> Task details:
Quote the data below in full, minus the images.

> Data section:
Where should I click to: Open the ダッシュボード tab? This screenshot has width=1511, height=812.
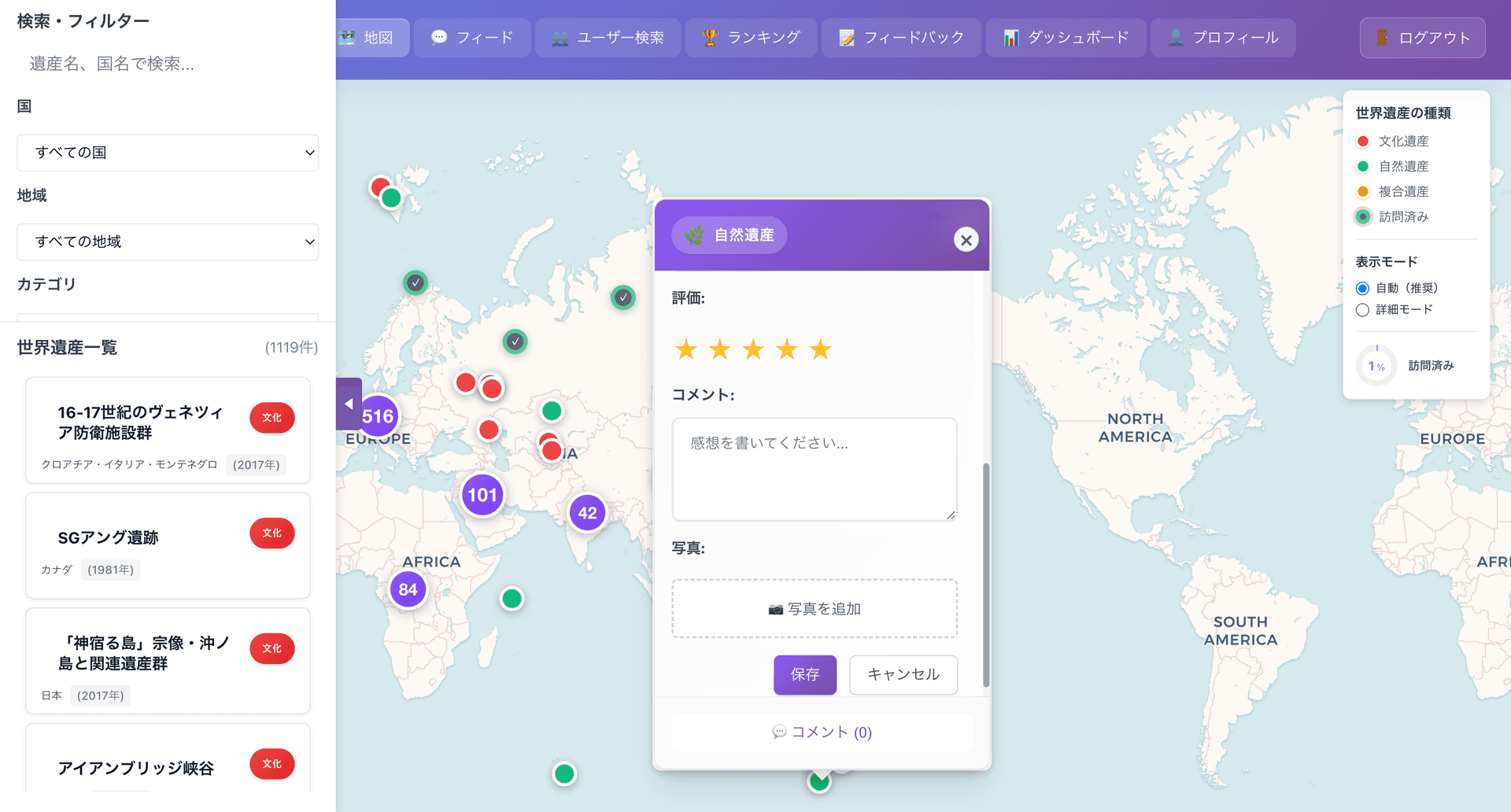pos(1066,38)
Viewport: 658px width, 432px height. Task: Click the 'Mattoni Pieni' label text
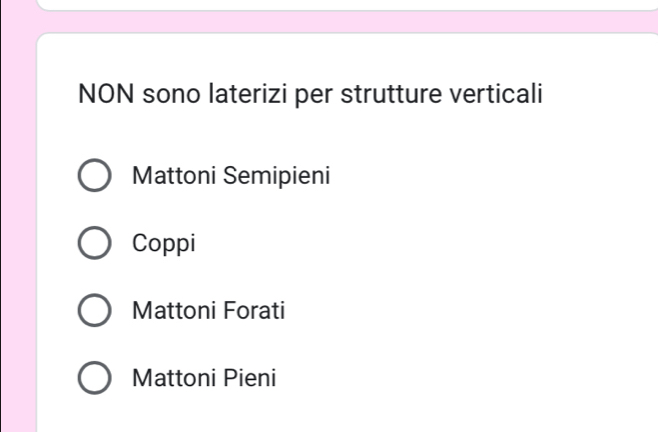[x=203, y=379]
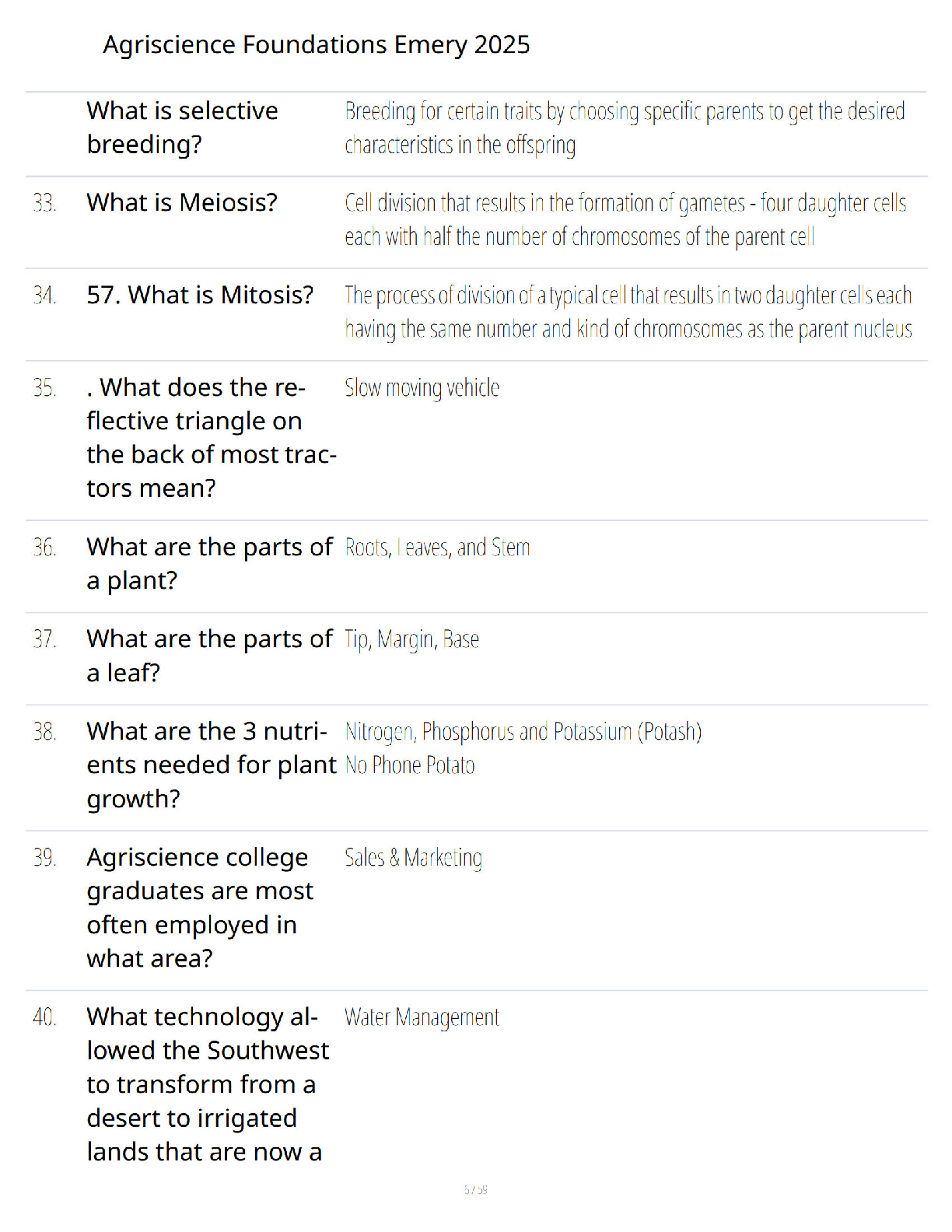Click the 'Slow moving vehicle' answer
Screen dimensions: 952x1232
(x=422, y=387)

> Answer space:
Where should I click to: Open the ダッシュボード tab? This screenshot has width=1511, height=812.
pos(1066,38)
Viewport: 658px width, 432px height. Task: Click the 'Mattoni Pieni' label text
[x=203, y=379]
Click the 'Slow moving vehicle' answer
Screen dimensions: 952x1232
(x=422, y=387)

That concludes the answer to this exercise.